In verità, quando si parla di fine della globalizzazione non si intende affatto mettere in discussione questa interdipendenza, che è nei fatti, quanto piuttosto una certa ideologia che l'ha accompagnata e giustificata e che potremmo chiamare globalismo: quella che faceva dire a Francis Fukuyama, poco prima che il XX secolo giungesse a termine, che "la storia era finita" e che ormai il modello del capitalismo democratico non era più contestabile. La guerra in Ucraina, con le mire espansionistiche e imperiali di Putin, è un'ulteriore e drammatica conferma della fallacia di quella tesi.
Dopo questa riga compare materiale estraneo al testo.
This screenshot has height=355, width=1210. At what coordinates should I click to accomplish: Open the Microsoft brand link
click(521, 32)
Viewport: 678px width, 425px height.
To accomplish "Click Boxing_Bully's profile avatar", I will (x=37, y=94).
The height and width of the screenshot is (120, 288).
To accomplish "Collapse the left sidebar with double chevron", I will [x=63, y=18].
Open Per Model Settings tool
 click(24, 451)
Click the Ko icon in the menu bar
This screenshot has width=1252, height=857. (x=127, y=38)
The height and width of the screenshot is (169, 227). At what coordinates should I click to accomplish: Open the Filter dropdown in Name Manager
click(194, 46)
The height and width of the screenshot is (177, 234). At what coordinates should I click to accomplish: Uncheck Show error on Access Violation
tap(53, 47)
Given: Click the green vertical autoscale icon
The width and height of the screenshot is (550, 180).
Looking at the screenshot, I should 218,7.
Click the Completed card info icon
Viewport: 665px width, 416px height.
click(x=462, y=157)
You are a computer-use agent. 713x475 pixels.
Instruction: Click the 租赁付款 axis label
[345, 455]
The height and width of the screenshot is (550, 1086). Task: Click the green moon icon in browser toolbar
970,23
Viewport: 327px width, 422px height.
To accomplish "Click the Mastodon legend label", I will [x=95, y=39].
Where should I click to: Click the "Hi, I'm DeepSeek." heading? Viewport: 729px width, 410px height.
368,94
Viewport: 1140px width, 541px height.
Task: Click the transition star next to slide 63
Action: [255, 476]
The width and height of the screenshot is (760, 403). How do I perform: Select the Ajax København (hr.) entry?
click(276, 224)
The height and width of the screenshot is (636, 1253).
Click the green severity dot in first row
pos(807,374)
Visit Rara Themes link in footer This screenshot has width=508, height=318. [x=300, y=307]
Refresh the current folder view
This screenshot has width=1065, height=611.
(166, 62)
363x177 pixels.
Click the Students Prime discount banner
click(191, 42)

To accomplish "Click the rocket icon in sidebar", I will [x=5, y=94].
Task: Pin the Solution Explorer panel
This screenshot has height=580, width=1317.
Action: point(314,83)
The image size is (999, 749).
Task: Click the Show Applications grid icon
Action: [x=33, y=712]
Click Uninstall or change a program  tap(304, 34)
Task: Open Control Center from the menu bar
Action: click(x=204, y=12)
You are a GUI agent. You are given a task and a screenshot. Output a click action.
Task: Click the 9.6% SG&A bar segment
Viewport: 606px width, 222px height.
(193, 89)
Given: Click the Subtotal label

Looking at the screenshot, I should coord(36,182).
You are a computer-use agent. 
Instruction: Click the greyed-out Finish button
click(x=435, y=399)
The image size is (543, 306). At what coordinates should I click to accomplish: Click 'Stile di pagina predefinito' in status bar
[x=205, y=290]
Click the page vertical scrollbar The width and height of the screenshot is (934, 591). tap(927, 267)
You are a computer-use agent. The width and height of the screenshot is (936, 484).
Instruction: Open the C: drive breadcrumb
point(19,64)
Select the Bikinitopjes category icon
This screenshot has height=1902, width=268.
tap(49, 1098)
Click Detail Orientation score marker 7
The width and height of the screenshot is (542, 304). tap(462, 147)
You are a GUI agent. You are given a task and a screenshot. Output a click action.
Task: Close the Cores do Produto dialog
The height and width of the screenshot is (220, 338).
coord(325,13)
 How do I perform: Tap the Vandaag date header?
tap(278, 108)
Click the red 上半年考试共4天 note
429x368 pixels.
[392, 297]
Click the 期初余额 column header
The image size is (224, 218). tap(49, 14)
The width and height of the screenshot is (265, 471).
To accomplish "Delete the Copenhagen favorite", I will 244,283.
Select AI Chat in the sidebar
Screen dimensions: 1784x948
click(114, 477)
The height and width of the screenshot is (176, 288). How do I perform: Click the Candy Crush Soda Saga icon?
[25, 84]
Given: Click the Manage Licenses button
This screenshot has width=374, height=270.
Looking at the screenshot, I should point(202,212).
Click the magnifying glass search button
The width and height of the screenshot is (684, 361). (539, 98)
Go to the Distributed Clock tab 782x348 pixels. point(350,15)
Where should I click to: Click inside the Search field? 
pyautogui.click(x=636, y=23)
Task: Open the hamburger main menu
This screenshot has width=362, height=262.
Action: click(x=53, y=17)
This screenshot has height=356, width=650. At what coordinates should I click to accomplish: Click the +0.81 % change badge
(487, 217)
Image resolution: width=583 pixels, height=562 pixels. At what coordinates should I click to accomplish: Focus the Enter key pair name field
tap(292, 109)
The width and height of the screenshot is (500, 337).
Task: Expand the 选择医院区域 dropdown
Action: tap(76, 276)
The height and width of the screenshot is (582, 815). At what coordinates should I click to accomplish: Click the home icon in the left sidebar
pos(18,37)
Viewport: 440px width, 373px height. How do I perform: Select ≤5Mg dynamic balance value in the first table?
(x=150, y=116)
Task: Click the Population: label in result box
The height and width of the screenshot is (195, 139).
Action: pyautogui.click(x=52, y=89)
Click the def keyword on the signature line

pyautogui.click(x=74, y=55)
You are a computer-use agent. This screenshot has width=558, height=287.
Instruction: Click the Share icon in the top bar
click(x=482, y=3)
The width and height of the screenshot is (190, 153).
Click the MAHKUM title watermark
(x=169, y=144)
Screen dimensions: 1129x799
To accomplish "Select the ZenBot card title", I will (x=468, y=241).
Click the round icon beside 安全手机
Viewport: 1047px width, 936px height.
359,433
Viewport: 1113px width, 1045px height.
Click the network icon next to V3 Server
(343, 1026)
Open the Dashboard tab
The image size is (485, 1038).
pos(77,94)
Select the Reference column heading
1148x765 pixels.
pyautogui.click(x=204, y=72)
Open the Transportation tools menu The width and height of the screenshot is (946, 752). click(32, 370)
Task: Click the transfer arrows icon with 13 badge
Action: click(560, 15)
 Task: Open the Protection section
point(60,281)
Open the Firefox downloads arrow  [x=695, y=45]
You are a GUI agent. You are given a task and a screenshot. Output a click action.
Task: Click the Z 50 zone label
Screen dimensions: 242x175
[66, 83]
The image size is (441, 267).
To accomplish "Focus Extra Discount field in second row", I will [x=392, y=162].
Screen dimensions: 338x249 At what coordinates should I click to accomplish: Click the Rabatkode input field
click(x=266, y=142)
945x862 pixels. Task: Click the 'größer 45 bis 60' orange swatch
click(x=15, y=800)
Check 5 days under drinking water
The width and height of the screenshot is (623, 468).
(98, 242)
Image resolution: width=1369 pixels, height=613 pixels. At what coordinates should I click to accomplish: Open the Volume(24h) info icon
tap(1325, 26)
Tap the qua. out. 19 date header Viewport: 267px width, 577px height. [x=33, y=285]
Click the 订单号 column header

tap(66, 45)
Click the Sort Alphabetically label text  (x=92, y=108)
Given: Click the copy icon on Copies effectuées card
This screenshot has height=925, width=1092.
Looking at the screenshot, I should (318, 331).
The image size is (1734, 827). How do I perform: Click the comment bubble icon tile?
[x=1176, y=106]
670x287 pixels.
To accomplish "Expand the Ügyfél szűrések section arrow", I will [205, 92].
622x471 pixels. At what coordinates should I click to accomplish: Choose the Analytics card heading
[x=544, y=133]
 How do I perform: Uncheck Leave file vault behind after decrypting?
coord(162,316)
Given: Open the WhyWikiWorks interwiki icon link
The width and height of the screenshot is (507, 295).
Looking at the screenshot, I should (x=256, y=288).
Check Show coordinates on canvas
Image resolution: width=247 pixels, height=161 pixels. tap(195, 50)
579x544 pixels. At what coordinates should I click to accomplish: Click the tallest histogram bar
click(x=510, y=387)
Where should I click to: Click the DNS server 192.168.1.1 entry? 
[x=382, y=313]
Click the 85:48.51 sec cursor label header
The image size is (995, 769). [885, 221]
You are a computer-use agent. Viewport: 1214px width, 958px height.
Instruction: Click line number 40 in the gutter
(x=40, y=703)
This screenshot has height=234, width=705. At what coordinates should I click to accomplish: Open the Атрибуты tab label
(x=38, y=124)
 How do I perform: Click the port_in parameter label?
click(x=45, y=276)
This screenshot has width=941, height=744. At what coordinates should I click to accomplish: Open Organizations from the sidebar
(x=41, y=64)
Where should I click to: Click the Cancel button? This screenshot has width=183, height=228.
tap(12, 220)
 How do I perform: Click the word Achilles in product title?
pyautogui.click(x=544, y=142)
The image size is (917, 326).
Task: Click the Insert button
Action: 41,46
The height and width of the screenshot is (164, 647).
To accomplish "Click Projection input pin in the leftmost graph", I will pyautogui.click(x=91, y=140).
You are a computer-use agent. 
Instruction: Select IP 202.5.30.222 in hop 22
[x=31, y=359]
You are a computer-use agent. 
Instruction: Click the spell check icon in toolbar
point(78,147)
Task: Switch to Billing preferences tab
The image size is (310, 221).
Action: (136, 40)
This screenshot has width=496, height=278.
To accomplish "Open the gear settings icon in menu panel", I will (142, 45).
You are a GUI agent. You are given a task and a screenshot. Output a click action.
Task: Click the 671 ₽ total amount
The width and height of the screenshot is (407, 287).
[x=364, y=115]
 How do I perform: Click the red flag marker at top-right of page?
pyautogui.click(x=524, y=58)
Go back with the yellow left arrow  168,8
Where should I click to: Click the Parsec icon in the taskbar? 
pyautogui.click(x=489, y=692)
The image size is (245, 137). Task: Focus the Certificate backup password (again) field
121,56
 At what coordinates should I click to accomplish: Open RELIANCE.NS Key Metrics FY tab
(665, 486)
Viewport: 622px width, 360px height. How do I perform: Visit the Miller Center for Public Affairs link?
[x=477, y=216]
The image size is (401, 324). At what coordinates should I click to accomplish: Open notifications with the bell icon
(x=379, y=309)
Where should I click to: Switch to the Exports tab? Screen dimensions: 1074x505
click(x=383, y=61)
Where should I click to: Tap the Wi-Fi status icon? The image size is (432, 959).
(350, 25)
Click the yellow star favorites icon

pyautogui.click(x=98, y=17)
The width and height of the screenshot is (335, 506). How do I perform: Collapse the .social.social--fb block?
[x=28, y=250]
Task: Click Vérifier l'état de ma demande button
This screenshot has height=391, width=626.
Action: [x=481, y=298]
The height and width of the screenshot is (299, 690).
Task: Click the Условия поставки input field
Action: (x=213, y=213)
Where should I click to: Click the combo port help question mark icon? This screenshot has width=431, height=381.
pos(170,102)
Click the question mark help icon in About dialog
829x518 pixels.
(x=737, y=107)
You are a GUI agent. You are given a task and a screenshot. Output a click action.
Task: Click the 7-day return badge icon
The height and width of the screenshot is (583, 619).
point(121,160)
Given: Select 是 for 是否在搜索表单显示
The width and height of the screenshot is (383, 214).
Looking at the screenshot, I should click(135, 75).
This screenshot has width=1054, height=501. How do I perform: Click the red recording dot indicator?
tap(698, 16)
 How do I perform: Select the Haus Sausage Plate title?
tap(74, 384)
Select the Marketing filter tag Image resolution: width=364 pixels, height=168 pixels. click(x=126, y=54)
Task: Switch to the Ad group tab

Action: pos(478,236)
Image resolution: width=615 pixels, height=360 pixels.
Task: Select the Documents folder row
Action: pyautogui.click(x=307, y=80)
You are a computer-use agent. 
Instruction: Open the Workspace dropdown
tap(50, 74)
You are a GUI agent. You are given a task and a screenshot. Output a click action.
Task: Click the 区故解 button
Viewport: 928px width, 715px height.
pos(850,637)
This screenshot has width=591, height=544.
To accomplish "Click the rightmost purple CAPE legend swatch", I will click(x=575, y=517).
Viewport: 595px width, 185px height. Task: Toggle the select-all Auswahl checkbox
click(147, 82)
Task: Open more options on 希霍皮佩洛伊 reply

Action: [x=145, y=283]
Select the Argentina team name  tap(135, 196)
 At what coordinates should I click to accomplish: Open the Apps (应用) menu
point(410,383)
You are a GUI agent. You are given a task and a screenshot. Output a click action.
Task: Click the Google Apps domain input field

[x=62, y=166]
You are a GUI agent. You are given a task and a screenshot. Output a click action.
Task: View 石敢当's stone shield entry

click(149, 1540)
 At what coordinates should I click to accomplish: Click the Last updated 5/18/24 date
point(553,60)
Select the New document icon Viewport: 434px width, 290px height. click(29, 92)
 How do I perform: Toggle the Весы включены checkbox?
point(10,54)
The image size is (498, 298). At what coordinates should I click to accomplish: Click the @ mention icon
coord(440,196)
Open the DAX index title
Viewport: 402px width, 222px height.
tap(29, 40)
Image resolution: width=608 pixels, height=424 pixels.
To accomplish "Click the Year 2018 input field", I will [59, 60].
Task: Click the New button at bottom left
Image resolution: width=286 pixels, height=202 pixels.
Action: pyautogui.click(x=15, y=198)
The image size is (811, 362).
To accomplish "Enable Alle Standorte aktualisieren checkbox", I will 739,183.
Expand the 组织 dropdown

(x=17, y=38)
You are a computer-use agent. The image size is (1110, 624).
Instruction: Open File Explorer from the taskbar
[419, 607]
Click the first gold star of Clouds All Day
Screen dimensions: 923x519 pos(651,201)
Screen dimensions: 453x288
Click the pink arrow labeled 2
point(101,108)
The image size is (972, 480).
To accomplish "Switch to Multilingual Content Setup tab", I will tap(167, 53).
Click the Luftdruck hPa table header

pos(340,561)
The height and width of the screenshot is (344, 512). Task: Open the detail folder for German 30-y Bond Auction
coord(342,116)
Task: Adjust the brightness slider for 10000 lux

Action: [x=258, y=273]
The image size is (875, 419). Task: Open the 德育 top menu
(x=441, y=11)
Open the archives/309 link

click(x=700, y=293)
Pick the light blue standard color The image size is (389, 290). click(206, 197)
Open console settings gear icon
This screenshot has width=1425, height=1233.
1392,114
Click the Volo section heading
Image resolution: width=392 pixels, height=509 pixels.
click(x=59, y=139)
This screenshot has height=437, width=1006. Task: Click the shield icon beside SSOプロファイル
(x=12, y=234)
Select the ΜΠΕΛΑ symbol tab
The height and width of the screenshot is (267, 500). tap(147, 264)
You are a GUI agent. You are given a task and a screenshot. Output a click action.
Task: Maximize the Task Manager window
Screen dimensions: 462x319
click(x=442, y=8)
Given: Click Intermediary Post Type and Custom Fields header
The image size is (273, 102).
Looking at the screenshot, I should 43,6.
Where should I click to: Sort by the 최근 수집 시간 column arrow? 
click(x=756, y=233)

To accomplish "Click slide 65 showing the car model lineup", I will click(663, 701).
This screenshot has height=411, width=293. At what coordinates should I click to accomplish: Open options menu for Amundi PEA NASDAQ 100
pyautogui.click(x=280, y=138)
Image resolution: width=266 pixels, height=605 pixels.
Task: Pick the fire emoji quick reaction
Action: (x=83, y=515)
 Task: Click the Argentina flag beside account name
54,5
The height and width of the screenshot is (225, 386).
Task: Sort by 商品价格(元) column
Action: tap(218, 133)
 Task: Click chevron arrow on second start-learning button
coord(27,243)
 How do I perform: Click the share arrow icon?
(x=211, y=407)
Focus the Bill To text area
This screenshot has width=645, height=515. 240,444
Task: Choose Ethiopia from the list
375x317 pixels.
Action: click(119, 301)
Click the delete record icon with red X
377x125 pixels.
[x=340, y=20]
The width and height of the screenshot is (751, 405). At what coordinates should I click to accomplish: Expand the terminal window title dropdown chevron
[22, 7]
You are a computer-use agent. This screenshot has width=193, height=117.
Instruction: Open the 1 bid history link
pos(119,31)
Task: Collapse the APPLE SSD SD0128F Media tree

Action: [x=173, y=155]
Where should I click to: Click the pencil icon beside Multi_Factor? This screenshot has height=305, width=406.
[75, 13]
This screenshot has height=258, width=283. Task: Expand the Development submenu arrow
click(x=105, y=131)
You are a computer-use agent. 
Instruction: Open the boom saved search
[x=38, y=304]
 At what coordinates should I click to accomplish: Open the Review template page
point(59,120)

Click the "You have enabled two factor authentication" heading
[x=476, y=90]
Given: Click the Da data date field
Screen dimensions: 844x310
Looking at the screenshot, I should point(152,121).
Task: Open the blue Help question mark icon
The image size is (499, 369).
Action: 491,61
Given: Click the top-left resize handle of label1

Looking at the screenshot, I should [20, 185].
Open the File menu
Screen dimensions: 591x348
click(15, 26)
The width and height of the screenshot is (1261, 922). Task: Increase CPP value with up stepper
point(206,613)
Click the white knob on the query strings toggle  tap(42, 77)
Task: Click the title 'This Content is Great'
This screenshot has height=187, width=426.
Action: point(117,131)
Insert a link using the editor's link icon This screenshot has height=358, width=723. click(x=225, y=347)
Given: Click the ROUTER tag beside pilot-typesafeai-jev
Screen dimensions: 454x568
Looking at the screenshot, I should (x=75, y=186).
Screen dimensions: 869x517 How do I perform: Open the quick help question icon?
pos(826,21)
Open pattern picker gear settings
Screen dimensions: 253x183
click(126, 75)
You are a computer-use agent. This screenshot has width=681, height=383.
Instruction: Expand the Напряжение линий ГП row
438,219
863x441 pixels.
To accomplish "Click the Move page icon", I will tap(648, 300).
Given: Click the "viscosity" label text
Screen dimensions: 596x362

Non perché segni il ritorno della Russia sullo scacchiere mondiale, ancora una volta in funzione antioccidentale, ma perché più radicalmente essa dimostra che le guerre e i conflitti in nome di entità nazionali, che sono state la costante della storia, sono ancora la molla che muove i rapporti fra popoli. 

Putin, con la sua temeraria azione, non conferma forse che valori come la democrazia, l'autodeterminazione dei popoli, l'indipendenza, i diritti umani, sono relativi e che, soprattutto, non si affermano per forza propria? Oggi l'autocrate russo parla della "provocazione occidentale" che ha portato la Nato e l'Ue a varcare la soglia di sicurezza rappresentata per la Russia da quei Paesi che hanno storicamente fatto da cuscinetto fra essa e il resto del mondo, dal Baltico al Mar Nero. In verità, l'espansionismo occidentale, che senza dubbio c'è stato, non è stato intenzionalmente provocatorio, ma è nato da un'illusione e da un pregiudizio che si può dire abbia contrassegnato il liberalismo sin dal momento della sua nascita. Lo potremmo chiamare progressismo, non nel senso politico del termine ma in quello della convinzione che noi occidentali tutti abbiamo sempre avuto che i nostri valori fossero universali e che si affermassero per virtù propria. C'è tutta una retorica, che parte da Smith e Bastiat e arriva ai moderni esponenti del neoliberalismo, che vuole che basta mettere i popoli a conoscenza del nostro modello e stile di vita, delle nostre libertà, perché essi vi aderiscano ipso facto. «Due popoli che commerciano non si fanno la guerra», diceva a torto già Montesquieu. 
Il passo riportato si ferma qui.